Play a Mental Game. I spent several years teaching resilience strategies to soldiers, and this was a popular technique.10 If you need to temporarily “change the channel” of your thinking so that you can focus and concentrate on the task at hand (in this case, getting to sleep), play a mental game. Mental games are fun, easy brain activities to help you lessen distraction. You can count backwards by 7 starting at 1,000 or recite upbeat song lyrics, or try my favorite one: create a sentence in which every word must begin with the same letter, starting with “A.” For example, “All aardvarks are awesome.” Then, “Big bananas buy boats,” and so on.
Tame the Zeigarnik Effect. The Zeigarnik effect, named for the researcher who discovered it in the 1920s, refers to the tendency to ruminate about all the day’s unfinished tasks.11 I feel a quick jolt of accomplishment every time I cross something off of my to-do list, and now I know why. One way to minimize the Zeigarnik effect is to keep a pad of paper next to your bed and do a “brain spill.” Whatever you’re stewing about, put it on paper. This simple strategy relaxes your brain so it can focus on sleep.
While lack of sleep in favor of working more is often supported and even rewarded in the workplace, lost sleep costs businesses more than $63 billion annually in lost productivity.
Find the Good Stuff. Lawyers are trained to be pessimistic thinkers, and our brains are hardwired to notice, seek out, and remember negative events and information. It’s called the negativity bias. Negative emotions command your attention during the day and have physiological consequences that can interfere with sleep.

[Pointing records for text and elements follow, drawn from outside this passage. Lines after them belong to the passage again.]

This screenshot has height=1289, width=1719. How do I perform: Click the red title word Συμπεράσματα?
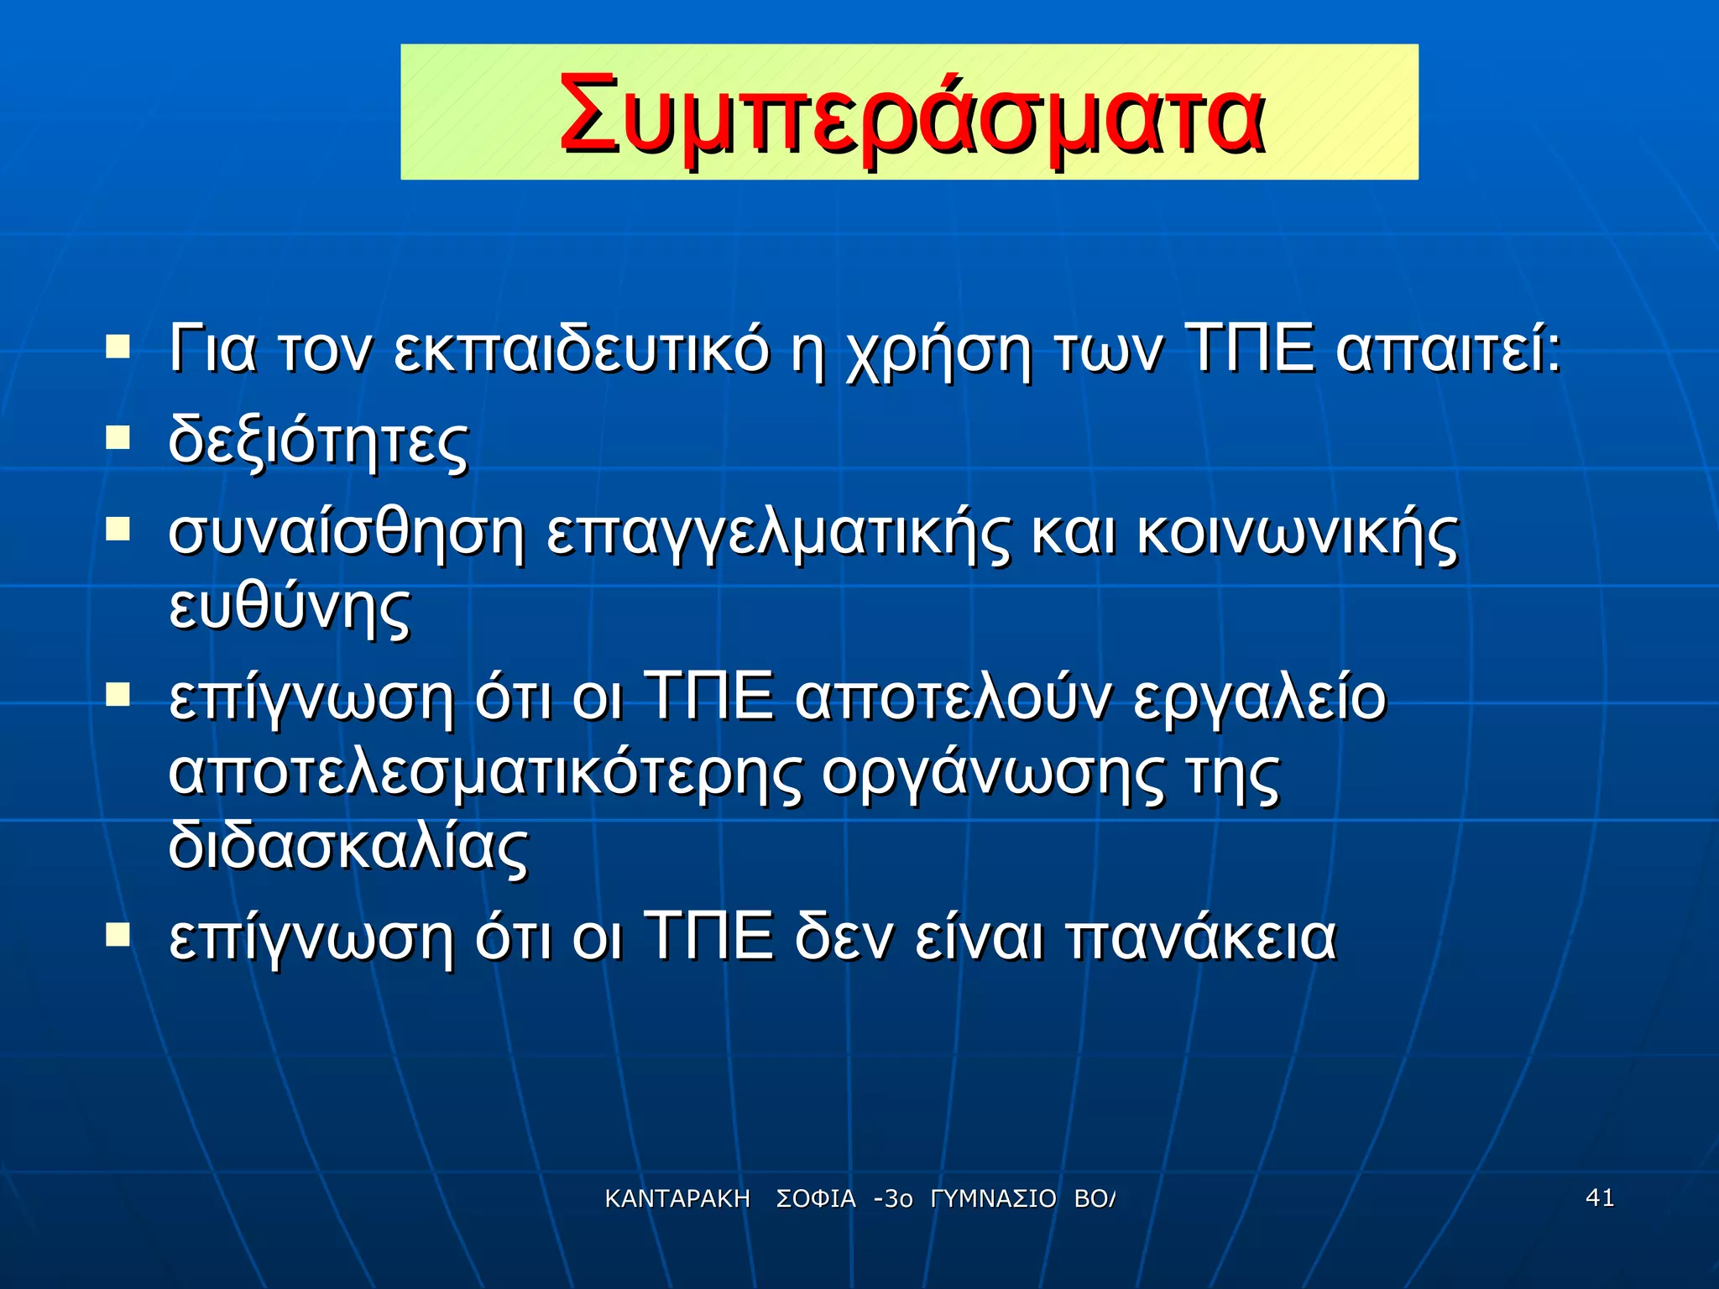pyautogui.click(x=910, y=113)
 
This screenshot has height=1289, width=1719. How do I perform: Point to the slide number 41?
pyautogui.click(x=1600, y=1198)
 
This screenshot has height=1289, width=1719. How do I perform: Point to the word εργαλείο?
pyautogui.click(x=1259, y=698)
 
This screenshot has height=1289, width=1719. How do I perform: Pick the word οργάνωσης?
pyautogui.click(x=991, y=774)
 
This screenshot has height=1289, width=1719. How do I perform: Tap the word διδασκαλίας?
pyautogui.click(x=348, y=846)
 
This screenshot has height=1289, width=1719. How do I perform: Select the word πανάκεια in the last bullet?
pyautogui.click(x=1201, y=937)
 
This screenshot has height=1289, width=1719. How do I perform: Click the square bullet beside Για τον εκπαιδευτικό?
pyautogui.click(x=118, y=346)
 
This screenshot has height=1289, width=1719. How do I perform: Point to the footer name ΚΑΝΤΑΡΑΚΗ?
pyautogui.click(x=677, y=1199)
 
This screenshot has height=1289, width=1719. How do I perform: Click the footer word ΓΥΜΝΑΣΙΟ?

Simply writing down a couple of good things that happened to you each day, with a reflection about why those good things were important, can lead to better sleep.12 In fact, one of my workshop participants told me that as an insomniac, he had struggled for years to get adequate sleep. By doing this simple exercise, he reported that he was sleeping better than he had in years.
Sit Less and Exercise More. This is not new advice but it bears repeating, because of the powerful connection between exercise and sleep. Exercisers report better sleep than nonexercisers, even though they slept the same amount each night.13 In addition, “more than two-thirds of vigorous exercisers say they rarely or never had symptoms associated with insomnia.”14 Finally, people who sit for less than eight hours per day are much more likely to report that they have very good sleep quality as compared to people who are more sedentary.15
Conclusion
I recently mentioned the statistic about impairment after sleep loss on Twitter, and one of my followers responded with pride about how he has conditioned himself to function on four hours of sleep or less per night. We need to change the conversation around sleep, focusing on its role as a serious element of resilience and well-being, not the first thing cut in favor of adding more to our already too-busy schedules.